Agli odierni raid aerei Usa in Libia partecipano sia cacciabombardieri che decollano da portaerei nel Mediterraneo e probabilmente da basi in Giordania, sia droni Predator armati di missili Hellfire che decollano da Sigonella. Recitando la parte di Stato sovrano, il governo Renzi «autorizza caso per caso» la partenza di droni armati Usa da Sigonella, mentre il ministro degli esteri Gentiloni precisa che «l'utilizzo delle basi non richiede una specifica comunicazione al parlamento», assicurando che ciò «non è preludio a un intervento militare» in Libia. Quando in realtà l’intervento è già iniziato: forze speciali statunitensi, britanniche e francesi – confermano ilTelegraph e Le Monde – operano da tempo segretamente in Libia per sostenere «il governo di unità nazionale del premier Sarraj». 

Sbarcando prima o poi ufficialmente in Libia con la motivazione di liberarla dalla presenza dell’Isis, gli Usa e le maggiori potenze europee possono anche riaprire le loro basi militari, chiuse da Gheddafi nel 1970, in una importante posizione geostrategica all’intersezione tra Mediterraneo, Africa e Medio Oriente. Infine, con la «missione di assistenza alla Libia», gli Usa e le maggiori potenze europee si spartiscono il bottino della più grande rapina del secolo: 150 miliardi di dollari di fondi sovrani libici confiscati nel 2011, che potrebbero quadruplicarsi se l’export energetico libico tornasse ai livelli precedenti. 

Parte dei fondi sovrani, all’epoca di Gheddafi, venne  investita per creare una moneta e organismi finanziari autonomi dell’Unione Africana. Usa e Francia – provano le mail di Hillary Clinton – decisero di bloccare «il piano di Gheddafi di creare una moneta africana», in alternativa al dollaro e al franco Cfa. Fu  Hillary Clinton – documenta il New York Times – a convincere Obama a rompere gli indugi. «Il Presidente firmò un documento segreto, che autorizzava una operazione coperta in Libia e la fornitura di armi ai ribelli», compresi gruppi fino a poco prima classificati come terroristi, mentre il Dipartimento di stato diretto dalla Clinton li riconosceva come «legittimo governo della Libia». 

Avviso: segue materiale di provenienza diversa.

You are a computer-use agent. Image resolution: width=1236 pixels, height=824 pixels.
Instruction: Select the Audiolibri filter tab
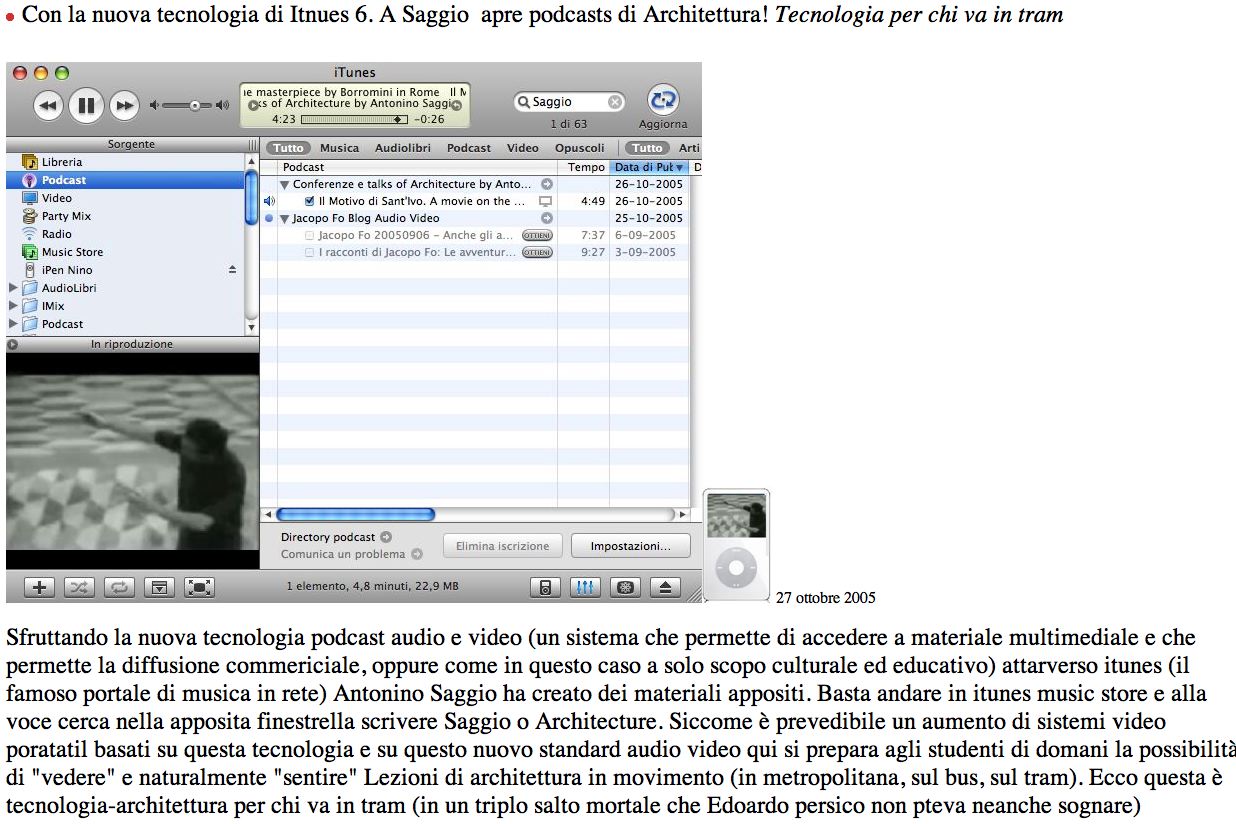pos(402,148)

Contemporaneamente la Nato sotto comando Usa effettuava l’attacco aeronavale con decine di migliaia di bombe e missili, smantellando lo Stato libico, attaccato allo stesso tempo dall’interno con forze speciali anche del Qatar (grande amico dell’Italia). Il conseguente disastro sociale, che ha fatto più vittime della guerra stessa soprattutto tra i migranti, ha aperto la strada alla riconquista e spartizione della Libia. 
 
(il manifesto, 3 agosto 2016)

Le macerie della democrazia




L’arte della guerra
Le macerie della democrazia

Manlio Dinucci

«Solo macerie, come se ci fosse stato un bombardamento», ha detto la presidente della Camera Boldrini visitando i luoghi terremotati. Parole su cui riflettere al di là dell’immagine. Di fronte alle scene strazianti dei bambini morti sotto le macerie del terremoto, come non pensare a tutti quei bambini (che la Tv non ci ha mai mostrato) morti sotto le macerie dei bombardamenti ai quali, dalla Jugoslavia alla Libia, ha partecipato anche l’Italia? 

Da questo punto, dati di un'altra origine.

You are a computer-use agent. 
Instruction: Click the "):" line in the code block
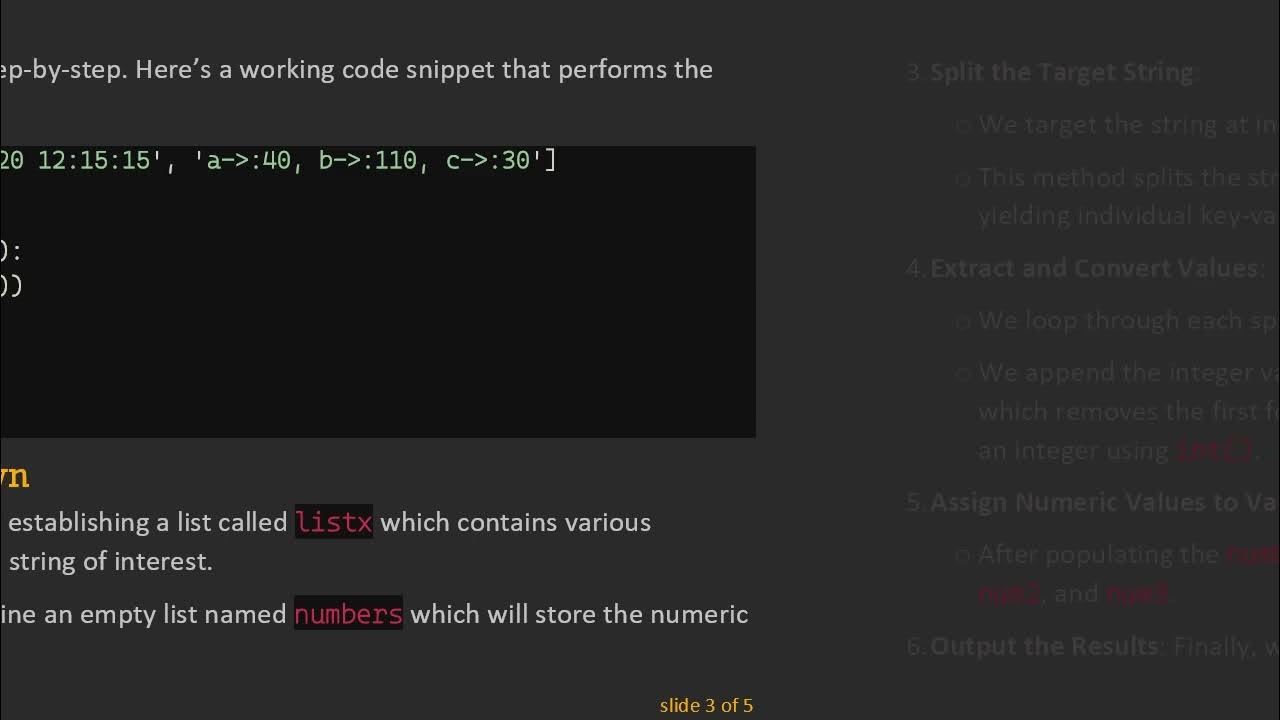(11, 250)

«Sembra di essere in guerra», racconta uno dei tanti volontari. In guerra, quella vera, l’Italia in effetti c’è già, bruciando risorse vitali che dovrebbero essere destinate a proteggere la popolazione del nostro paese dai terremoti, dalle frane e alluvioni che provocano sempre più vittime e distruzioni. 

Politici di aree diverse hanno proposto, in un impeto di generosità, di destinare alle zone terremotate il jackpot del Superenalotto, 130 milioni di euro. Nessuno ha proposto però di usare a tal fine il «jackpot» della spesa militare italiana ammontante, secondo i dati ufficiali della Nato, a circa 20 miliardi di euro nel 2016, 2,3 miliardi più del 2015: in media 55 milioni di euro al giorno, cifra in realtà più alta, includendo le spese extra budget della difesa addebitate ad altri ministeri. 

Stando comunque ai dati della Nato, l’Italia spende in un solo giorno per il militare più di quanto ha destinato il governo per l’emergenza terremoto (50 milioni di euro), cinque volte più di quanto è stato finora raccolto con gli sms solidali. Mentre mancano i fondi per la ricostruzione e la messa in sicurezza degli edifici con reali sistemi antisismici, per un piano a lungo termine contro i terremoti e il dissesto idrogeologico. Mentre i vigili del fuoco, di cui in queste occasioni si riconoscono formalmente i meriti, hanno organici, stipendi e mezzi del tutto inadeguati all’opera che svolgono, spesso a rischio della vita, non solo nelle emergenze quotidiane, ma nei sempre più frequenti disastri «naturali» (le cui catastrofiche conseguenze sono in gran parte dovute a responsabilità umane). 

Non mancano invece i finanziamenti e i mezzi per le forze speciali italiane che operano nella nuova guerra in Libia. A Pisa, dove due anni fa è stato costituito il Comando delle forze speciali dell’esercito (Comfose), si sono intensificati da mesi i voli dei C-130J che partono per ignote destinazioni carichi di armi e rifornimenti. 

Tali operazioni sono segretamente autorizzate dal presidente Renzi scavalcando il parlamento. L’articolo 7 bis della legge n. 198/2015 sulla proroga delle missioni militari all’estero conferisce al presidente del consiglio facoltà di adottare «misure di intelligence di contrasto, in situazioni di crisi, con la cooperazione di forze speciali della Difesa con i conseguenti assetti di supporto della Difesa stessa», col solo obbligo di riferirne formalmente al «Comitato parlamentare per la sicurezza della Repubblica». 

In altre parole, il presidente del consiglio ha in mano forze speciali e servizi di intelligence da usare in operazioni segrete, con il supporto dell’intero apparato militare. Un potere personale anticostituzionale, potenzialmente pericoloso anche sul piano interno. 

Mentre ostenta commozione al funerale delle vittime del terremoto, elargendo promesse sulla ricostruzione, il presidente del consiglio Renzi, nel quadro della strategia Usa/Nato, porta l’Italia in altre guerre e a una crescente spesa militare a scapito delle esigenze vitali del paese. Spesa a cui si aggiunge quella segreta per le operazioni militari segrete da lui ordinate. Mentre, sulla promessa ricostruzione delle zone terremotate, Renzi assicura la «massima trasparenza».